RNAi technology for pest management remains in the laboratory phase. If Western University scientists can prove it works, they will have to partner with seed companies to transfer the technology to a commercial crop.
Zhurov said the regulatory process for the transgenic technology could prove challenging, given the vigorous public debate over GMOs.
“RNAi technology, in general, it’s a proven and very efficient technique, which is used in research. In many cases RNAi should be fairly easily scalable to the industrial level,” he said.
“(But) we have to overcome this public perception that trangenesis is bad.”
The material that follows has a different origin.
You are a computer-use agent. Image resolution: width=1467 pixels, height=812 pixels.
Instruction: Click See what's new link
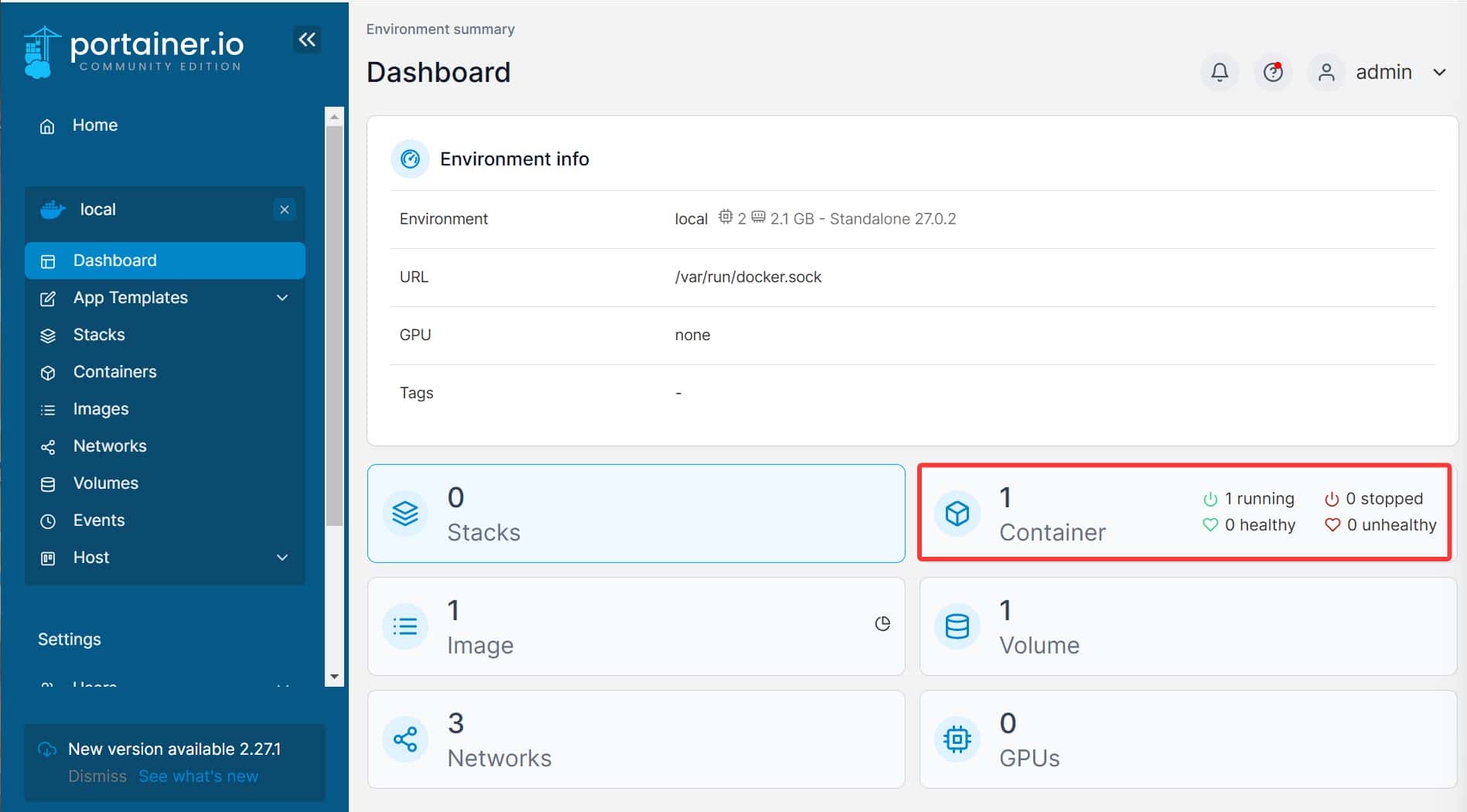click(x=198, y=776)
Lorenzen said it may be premature to say the regulatory process will be difficult, but biologists will have to spend a significant amount of time explaining the technology to the public and policy makers.
“I don’t know how difficult it will be, but I think the regulatory community will have to be educated.”
Eric Jan, a University of British Columbia RNAi expert, agreed it’s challenging to clearly describe the biological process because he struggles to talk to his family about his work.
“When I try to explain this to my parents or my wife, they understand DNA and they understand proteins. But it’s the RNA part that’s confusing to them.”